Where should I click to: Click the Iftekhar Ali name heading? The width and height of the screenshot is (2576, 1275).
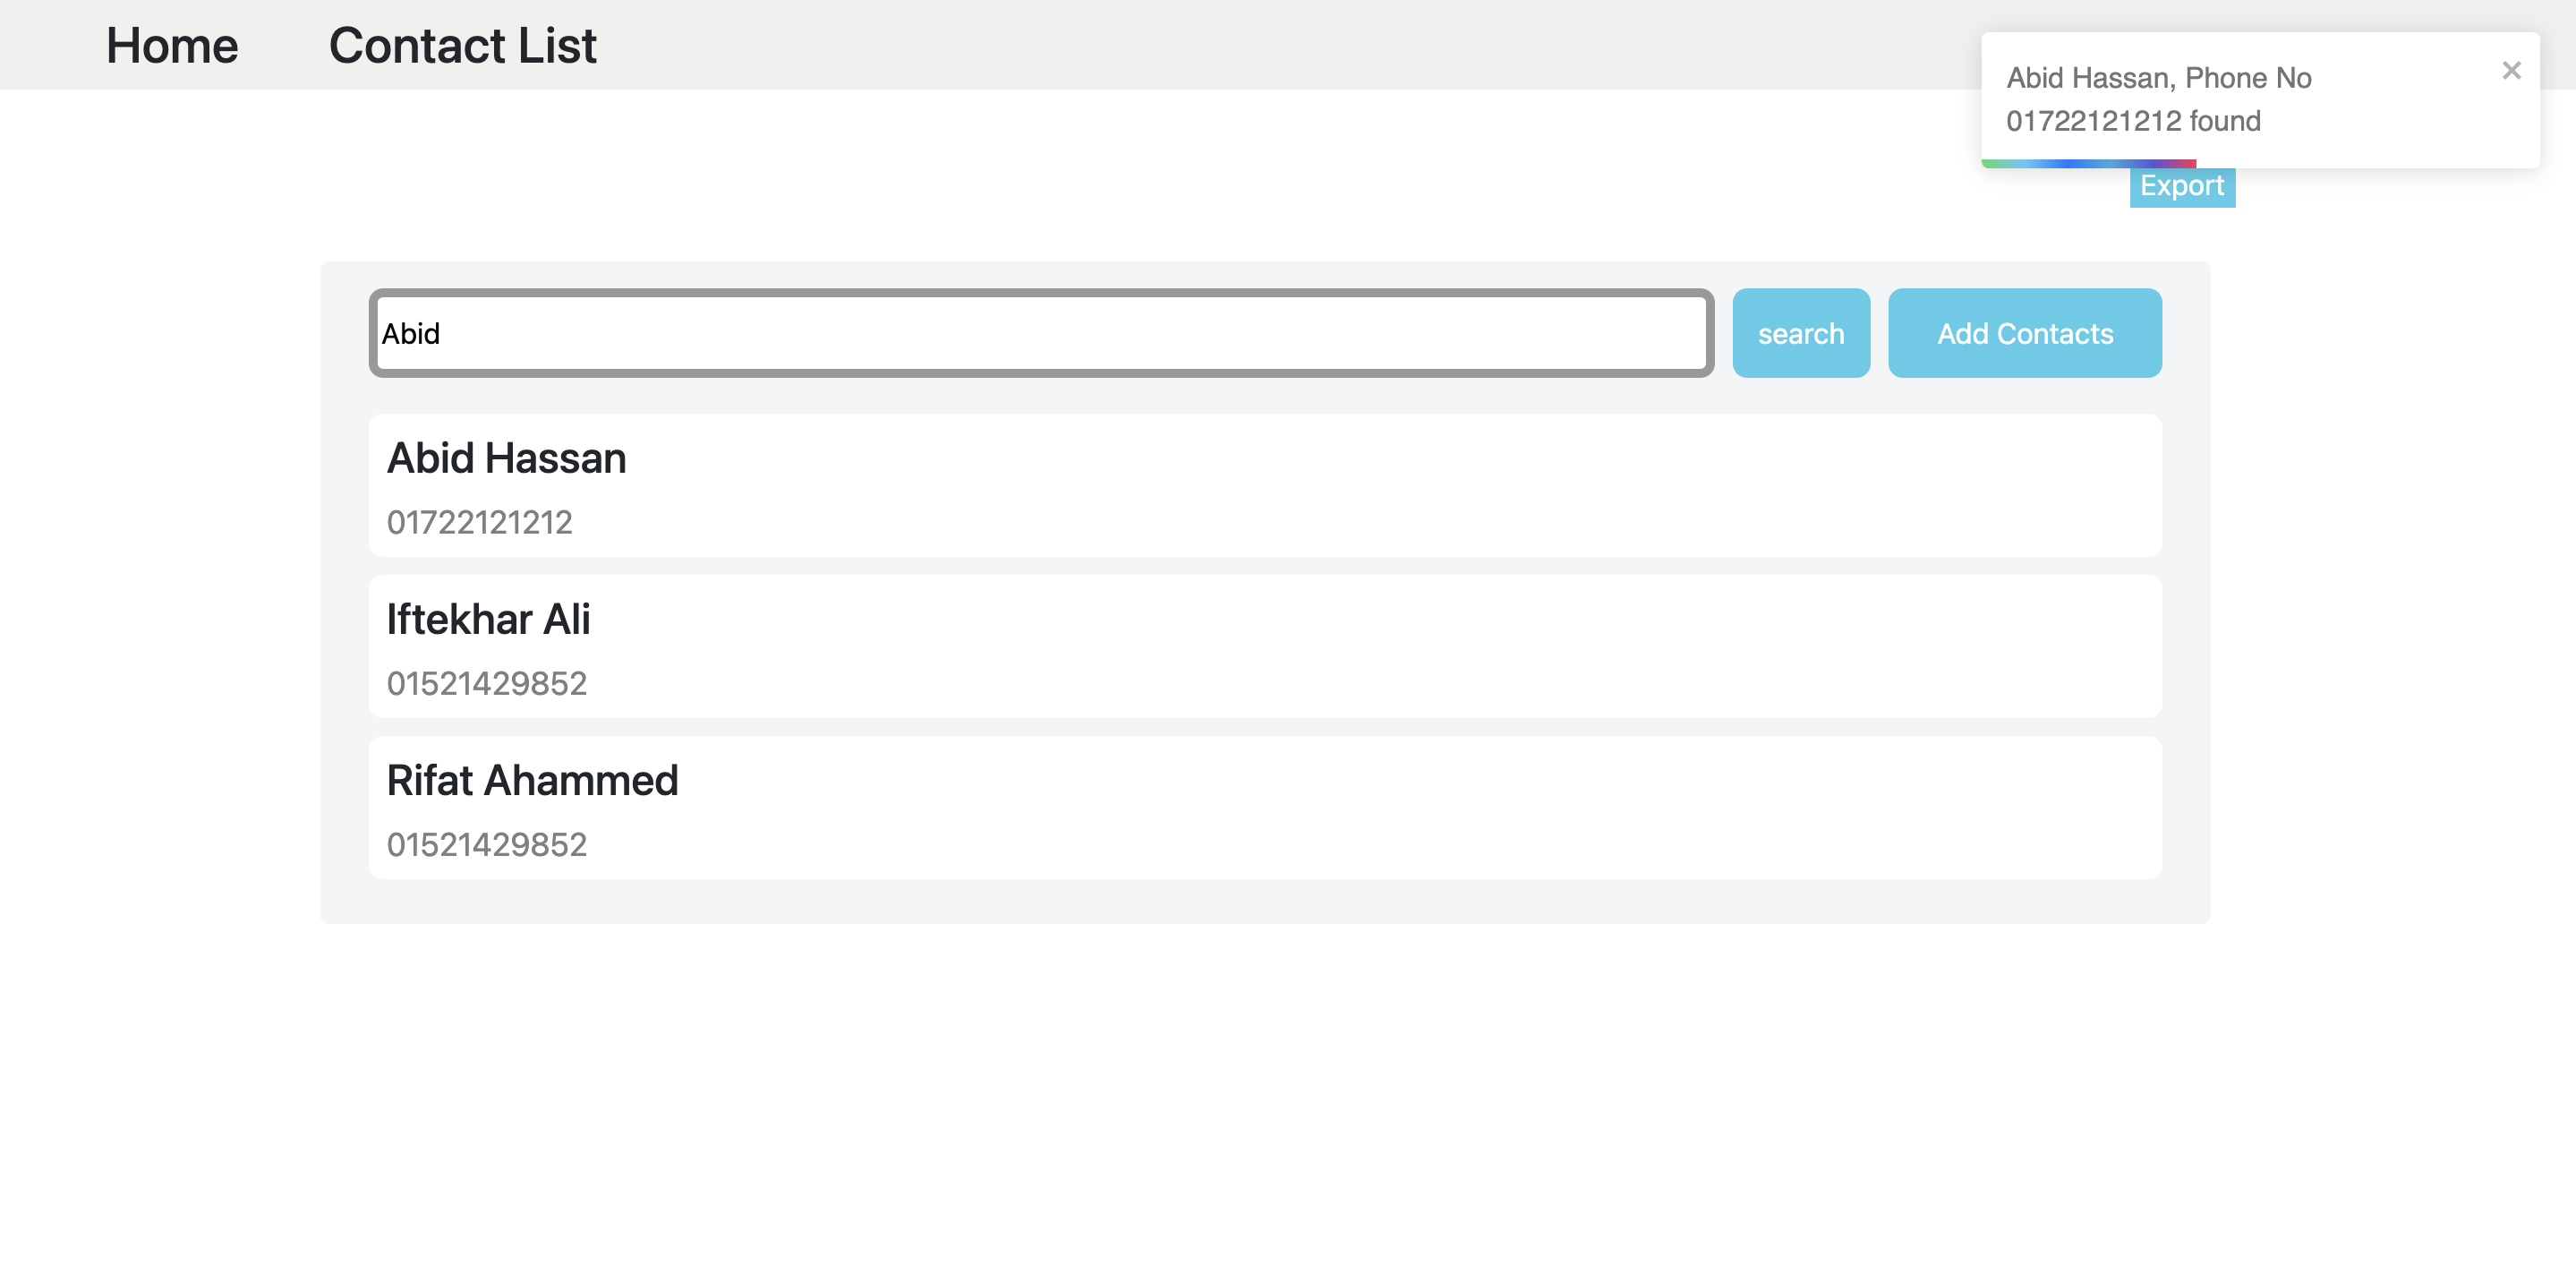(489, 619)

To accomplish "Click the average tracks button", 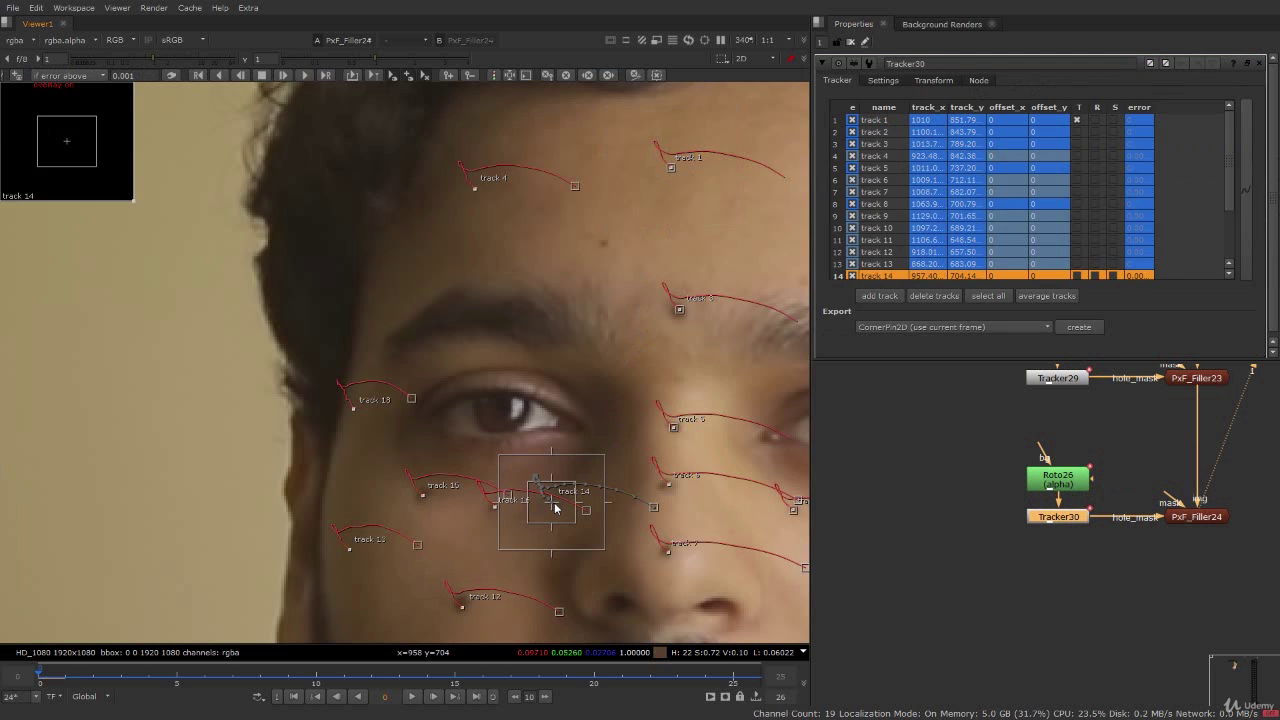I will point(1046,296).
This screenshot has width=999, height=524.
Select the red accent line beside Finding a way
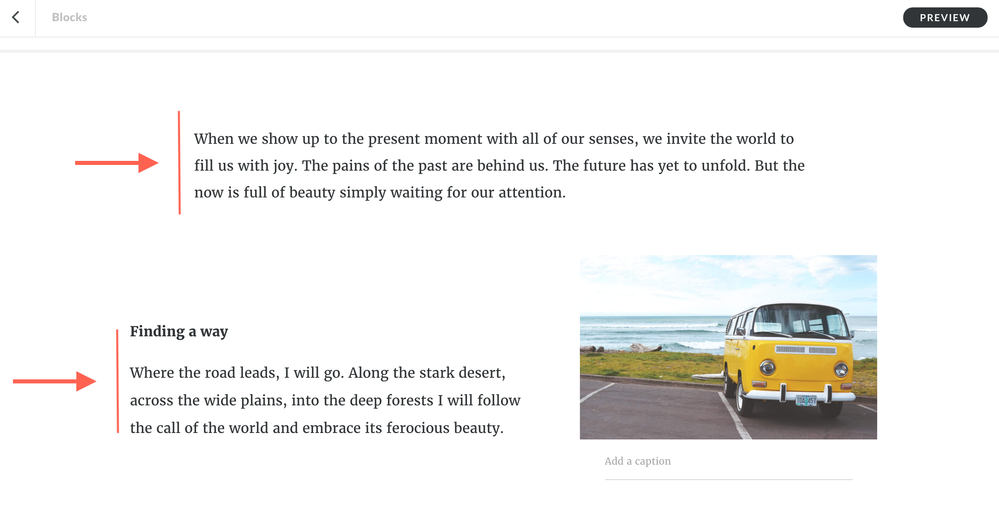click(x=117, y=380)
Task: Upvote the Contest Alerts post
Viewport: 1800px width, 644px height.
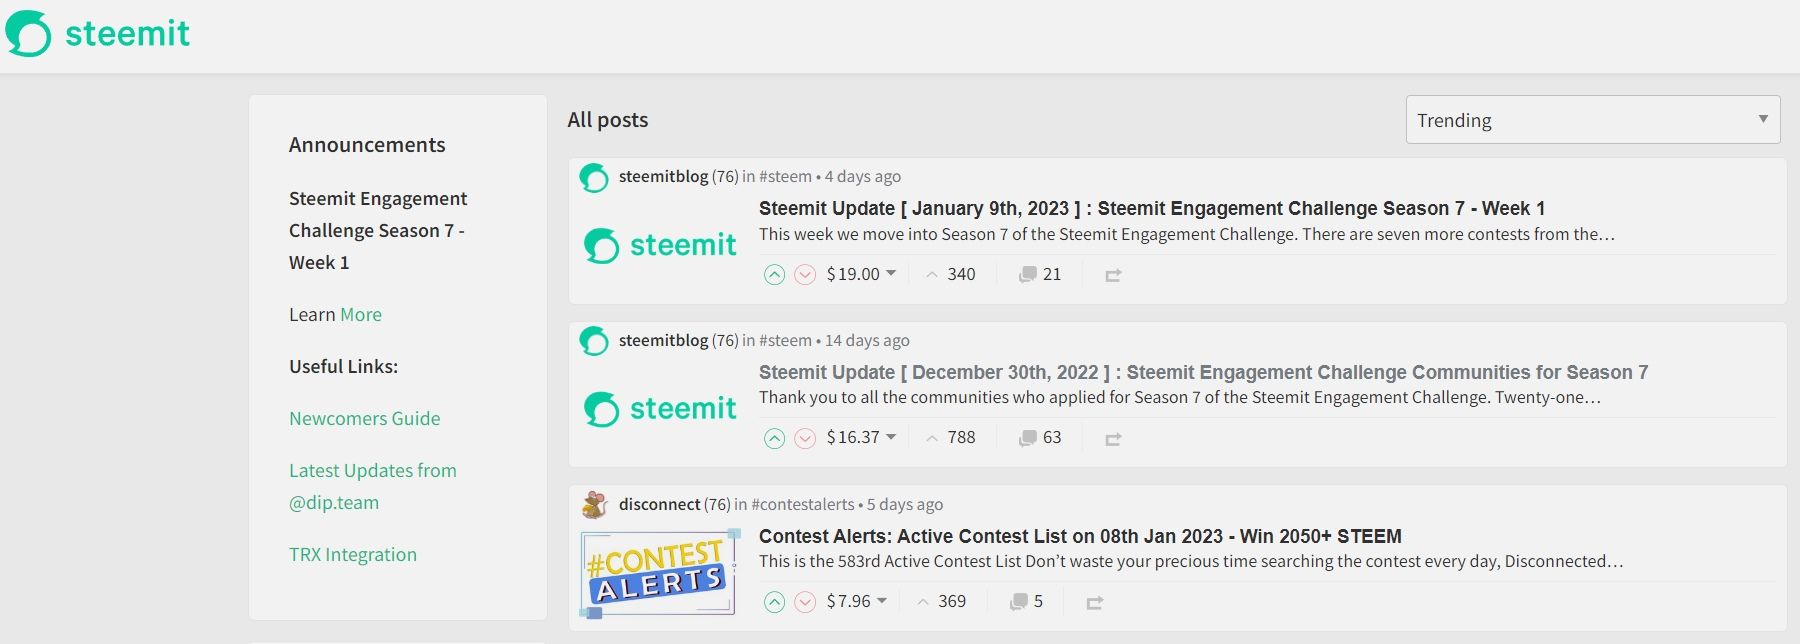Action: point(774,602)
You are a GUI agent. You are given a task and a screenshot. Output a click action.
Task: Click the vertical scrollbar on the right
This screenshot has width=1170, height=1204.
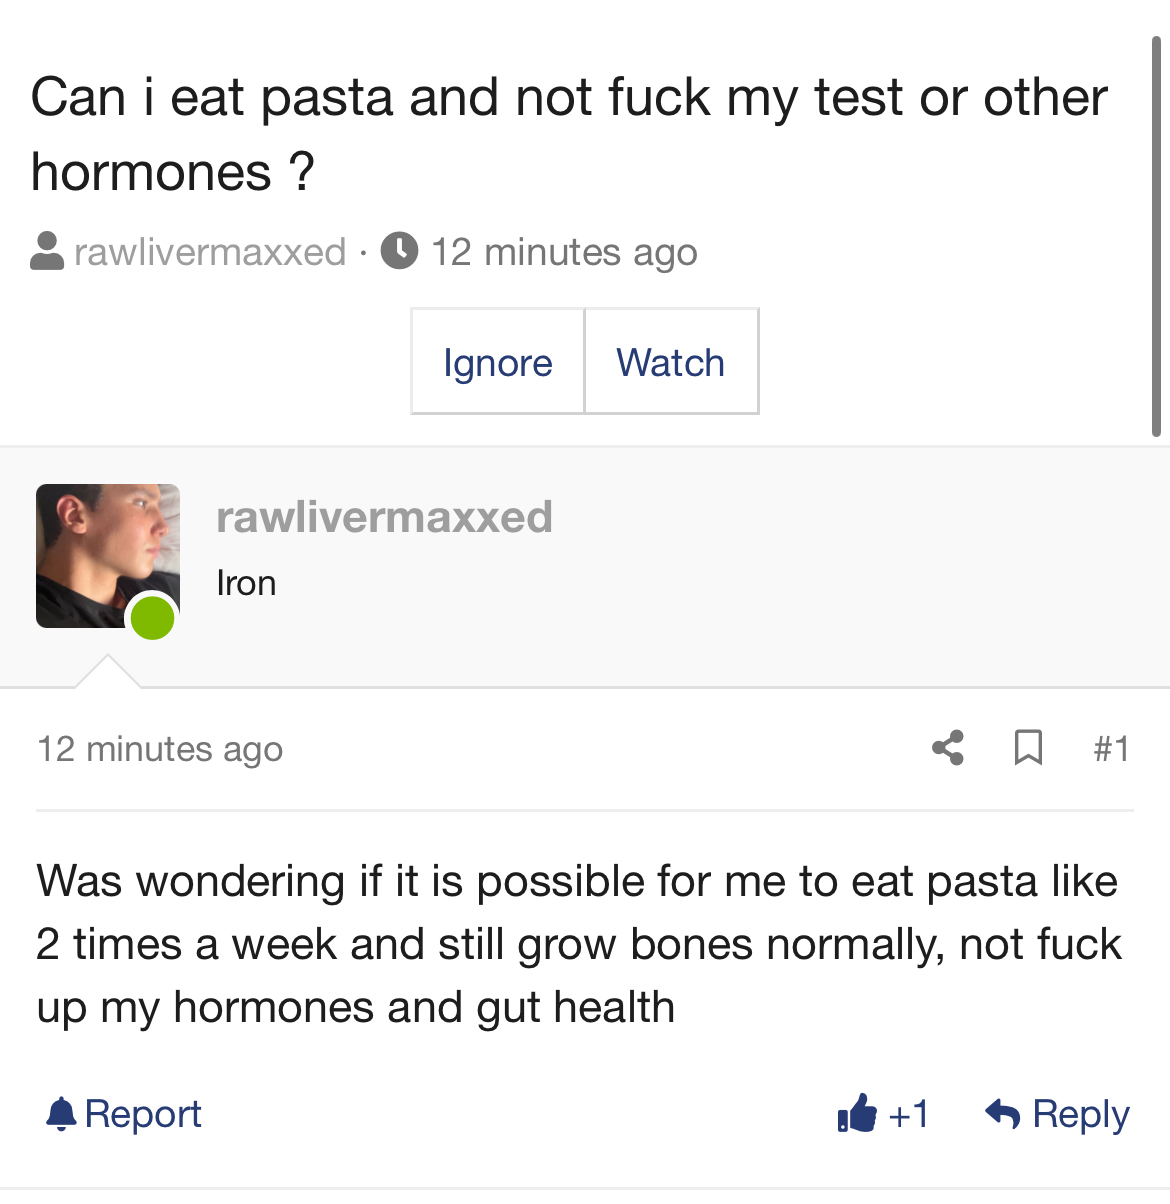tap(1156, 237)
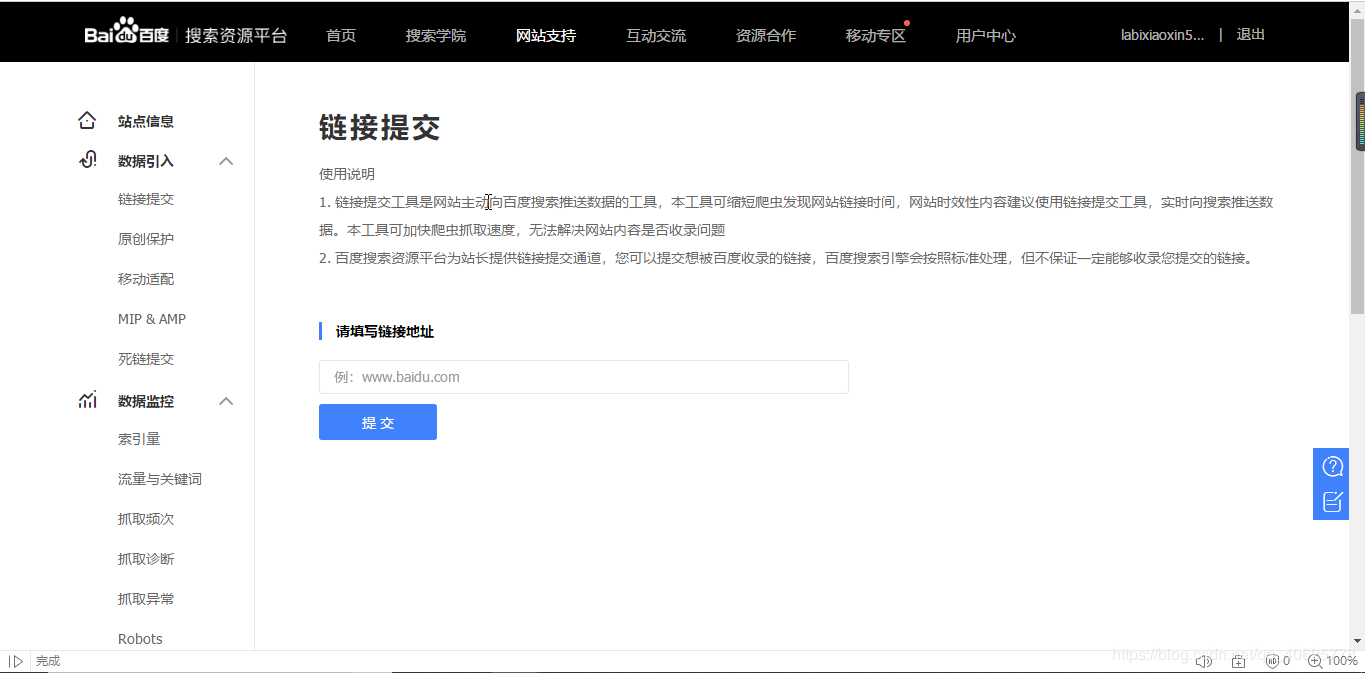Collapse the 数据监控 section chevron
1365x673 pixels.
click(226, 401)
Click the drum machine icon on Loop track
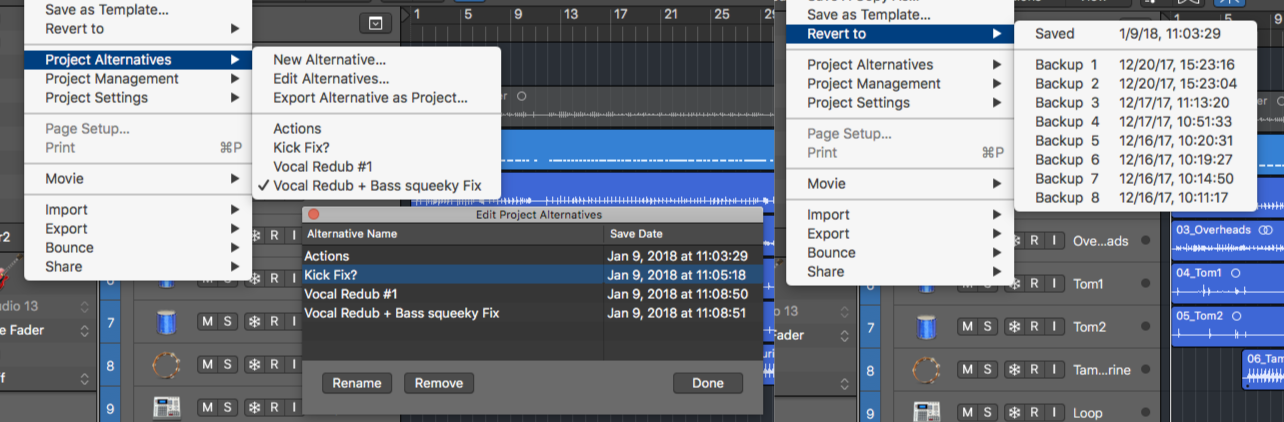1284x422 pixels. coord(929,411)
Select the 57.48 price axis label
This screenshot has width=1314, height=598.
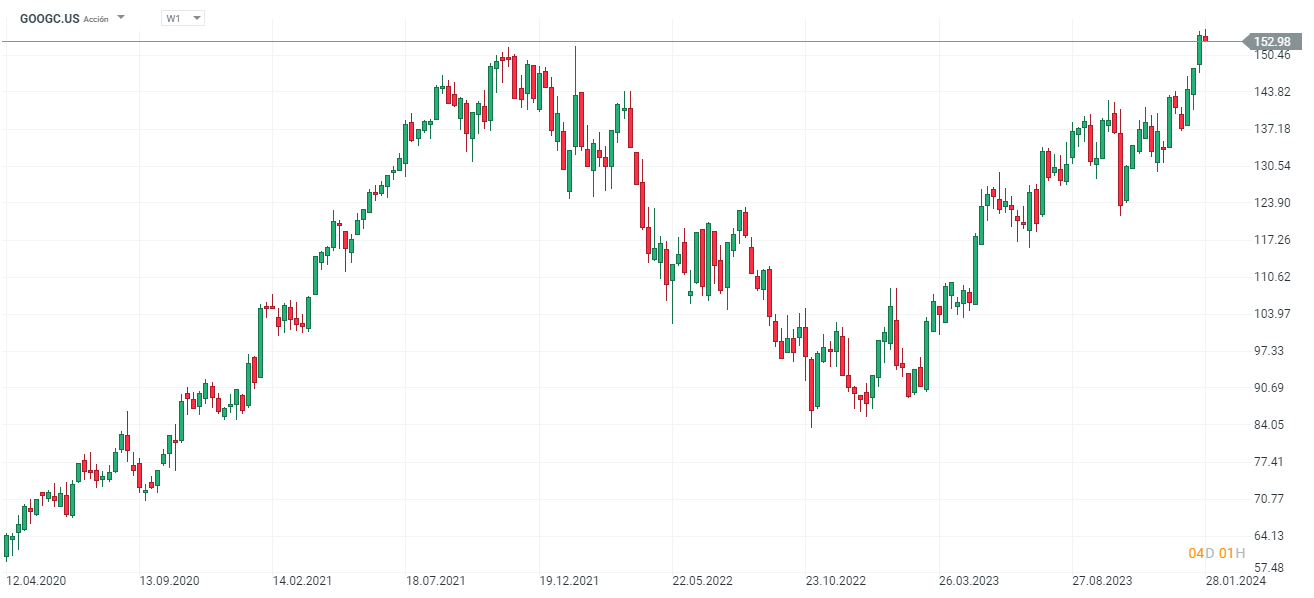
--------------------
- _REQUIRED WORK_:
Write out again, exactly, each line from the one containing "Viewport: 1800px width, 644px height." through the last line of the entries, and omit every picture.

- _REPLY TO THE TASK_:
Viewport: 1800px width, 644px height.
Action: point(774,602)
You are a GUI agent. You are given a task and a screenshot. Output a click action.
Task: Click the vertical scrollbar on the right
This screenshot has width=1170, height=1204.
tap(1156, 237)
Collapse the 数据监控 section chevron
1365x673 pixels.
click(226, 401)
Click the drum machine icon on Loop track
1284x422 pixels. coord(929,411)
Select the 57.48 price axis label
This screenshot has width=1314, height=598.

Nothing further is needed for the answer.